Word and element location data:
•••
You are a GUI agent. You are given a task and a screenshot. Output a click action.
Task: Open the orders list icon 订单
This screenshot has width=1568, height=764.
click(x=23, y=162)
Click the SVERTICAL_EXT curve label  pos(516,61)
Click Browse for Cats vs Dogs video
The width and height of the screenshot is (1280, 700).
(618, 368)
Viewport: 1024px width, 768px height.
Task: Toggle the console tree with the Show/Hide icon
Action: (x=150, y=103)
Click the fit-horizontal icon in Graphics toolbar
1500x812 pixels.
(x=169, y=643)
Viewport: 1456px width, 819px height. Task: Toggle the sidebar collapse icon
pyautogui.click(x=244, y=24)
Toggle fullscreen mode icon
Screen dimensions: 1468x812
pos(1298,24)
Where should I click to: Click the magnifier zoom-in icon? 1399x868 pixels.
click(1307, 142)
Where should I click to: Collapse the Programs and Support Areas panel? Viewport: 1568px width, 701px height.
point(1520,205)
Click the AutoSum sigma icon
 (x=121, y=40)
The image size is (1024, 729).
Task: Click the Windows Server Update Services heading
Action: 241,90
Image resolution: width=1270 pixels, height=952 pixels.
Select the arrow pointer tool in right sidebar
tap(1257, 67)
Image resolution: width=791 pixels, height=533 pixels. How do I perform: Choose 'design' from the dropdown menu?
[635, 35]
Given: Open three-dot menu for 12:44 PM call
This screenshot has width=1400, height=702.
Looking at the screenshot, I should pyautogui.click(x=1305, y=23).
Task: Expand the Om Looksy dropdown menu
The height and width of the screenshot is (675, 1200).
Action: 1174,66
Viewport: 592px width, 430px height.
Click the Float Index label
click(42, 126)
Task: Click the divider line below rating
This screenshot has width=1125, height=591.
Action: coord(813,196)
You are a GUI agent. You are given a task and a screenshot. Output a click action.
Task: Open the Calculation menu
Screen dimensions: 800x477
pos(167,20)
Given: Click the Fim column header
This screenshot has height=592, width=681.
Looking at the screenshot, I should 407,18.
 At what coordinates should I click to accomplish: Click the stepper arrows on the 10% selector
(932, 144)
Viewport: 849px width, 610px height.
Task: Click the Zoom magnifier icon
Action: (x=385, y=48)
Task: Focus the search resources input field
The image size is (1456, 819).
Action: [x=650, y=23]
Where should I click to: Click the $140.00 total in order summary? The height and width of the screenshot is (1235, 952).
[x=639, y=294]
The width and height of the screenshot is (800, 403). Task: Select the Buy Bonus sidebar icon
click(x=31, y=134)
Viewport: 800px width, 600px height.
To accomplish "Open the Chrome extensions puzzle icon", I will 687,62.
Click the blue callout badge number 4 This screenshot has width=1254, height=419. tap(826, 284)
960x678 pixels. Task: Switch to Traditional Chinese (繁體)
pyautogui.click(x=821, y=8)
•••
*To do*:
How many lines of the data above contain the string "resolution"? Reply with the number only.

*Written solution*:
2